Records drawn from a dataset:
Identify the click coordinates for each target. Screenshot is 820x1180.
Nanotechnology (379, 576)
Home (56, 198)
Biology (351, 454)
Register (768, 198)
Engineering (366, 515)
...
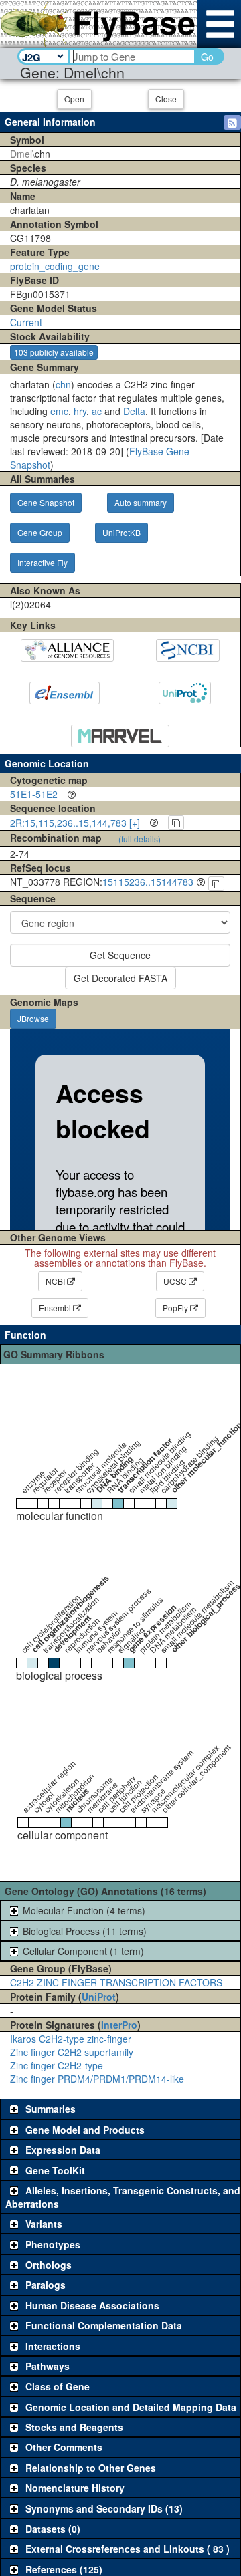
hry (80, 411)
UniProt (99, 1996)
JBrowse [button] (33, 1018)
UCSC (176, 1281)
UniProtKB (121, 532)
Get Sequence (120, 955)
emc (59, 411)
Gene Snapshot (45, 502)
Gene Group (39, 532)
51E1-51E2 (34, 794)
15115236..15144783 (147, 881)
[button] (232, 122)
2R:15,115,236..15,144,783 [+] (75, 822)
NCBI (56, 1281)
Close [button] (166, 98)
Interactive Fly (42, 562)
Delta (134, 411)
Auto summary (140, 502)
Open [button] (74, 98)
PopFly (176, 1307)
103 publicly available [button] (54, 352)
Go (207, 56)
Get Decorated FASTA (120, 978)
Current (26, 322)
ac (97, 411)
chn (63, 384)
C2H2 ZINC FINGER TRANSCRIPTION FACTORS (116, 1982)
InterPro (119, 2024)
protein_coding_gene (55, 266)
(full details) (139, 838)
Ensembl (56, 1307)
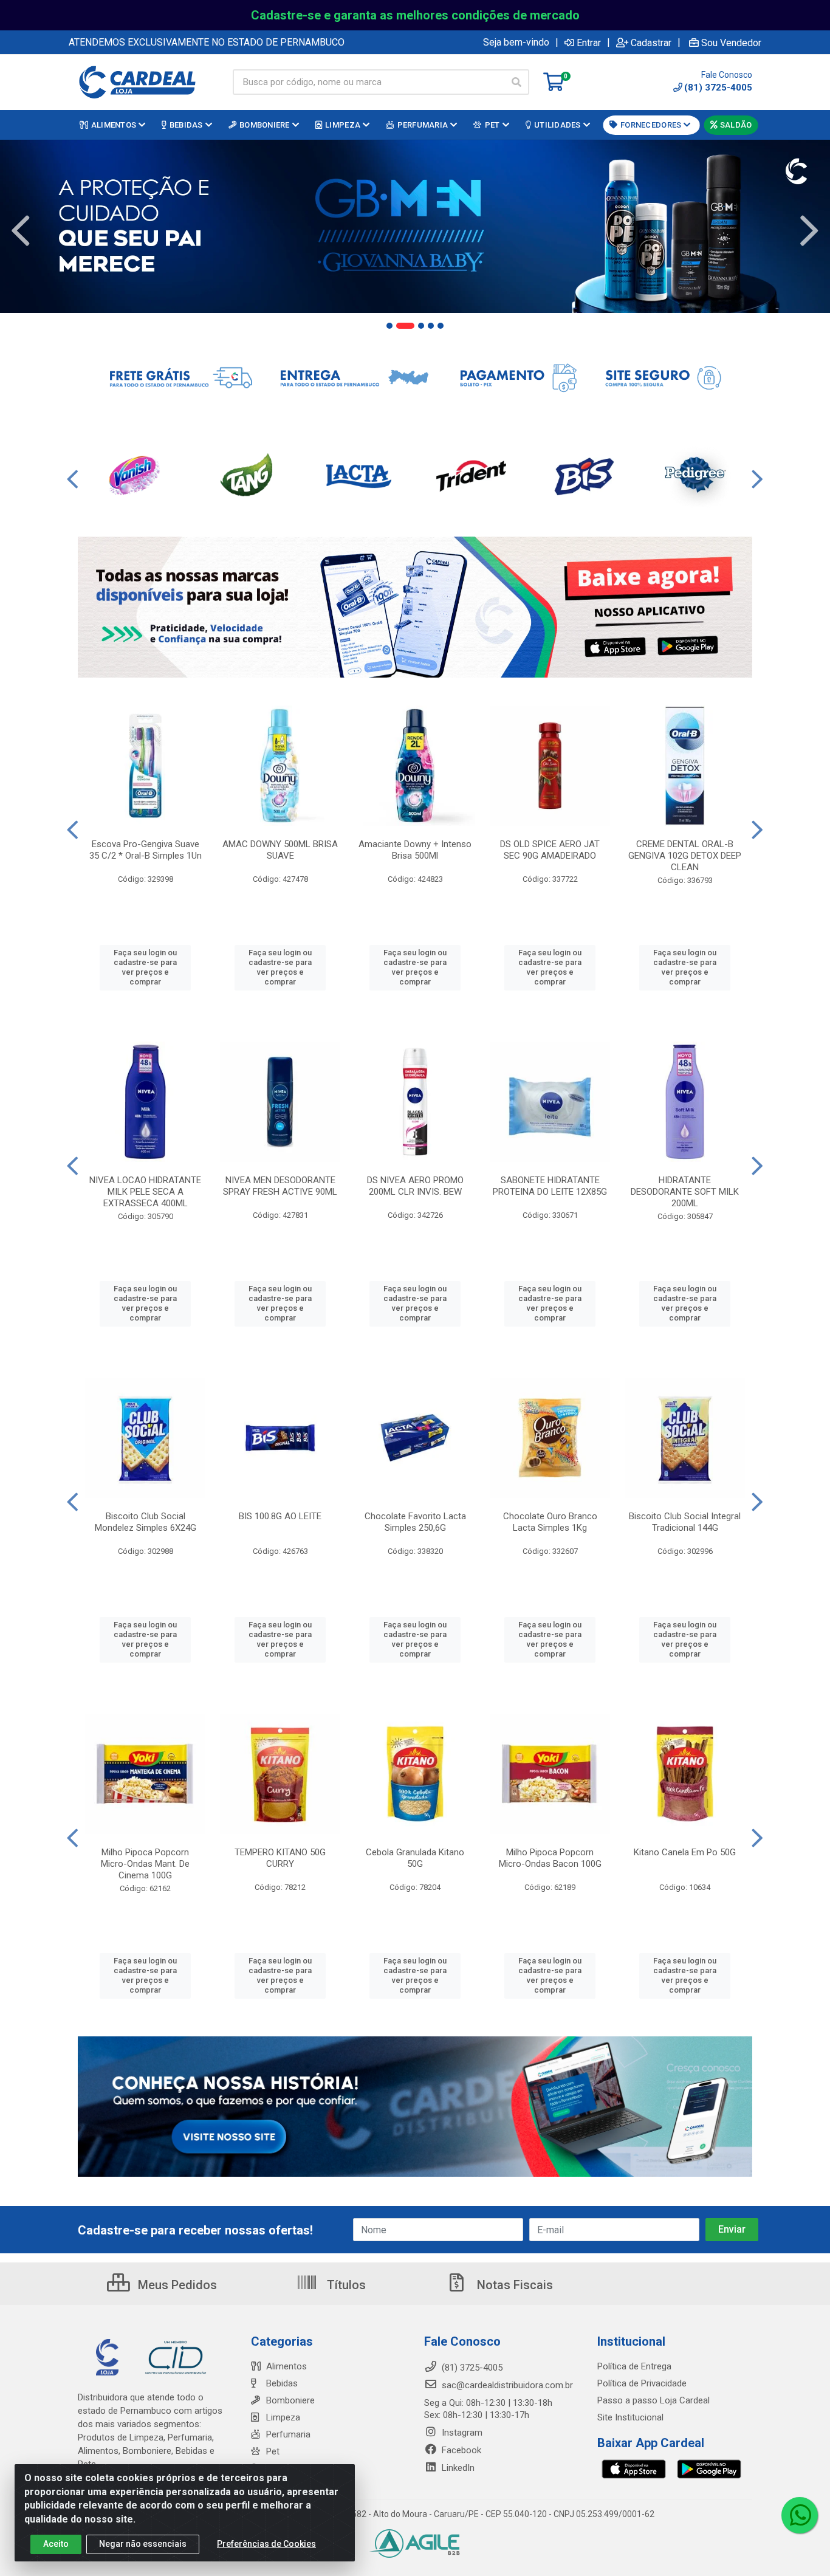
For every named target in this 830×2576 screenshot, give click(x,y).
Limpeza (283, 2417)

> [Task directions]: Your answer should be the lines above, word for word, from the line with "Auto summary (140, 502)" through the line with "Limpeza (283, 2417)", minus the pictures.

> [Result of the exercise]:
Auto summary (140, 502)
Open [button] (74, 98)
PopFly (176, 1307)
103 publicly available [button] (54, 352)
Go (207, 56)
Get Decorated FASTA (120, 978)
Current (26, 322)
ac (97, 411)
chn (63, 384)
C2H2 ZINC FINGER TRANSCRIPTION FACTORS (116, 1982)
InterPro (119, 2024)
protein_coding_gene (55, 266)
(full details) (139, 838)
Ensembl (56, 1307)
For every named target in this 830×2576 screenshot, give click(x,y).
Limpeza (283, 2417)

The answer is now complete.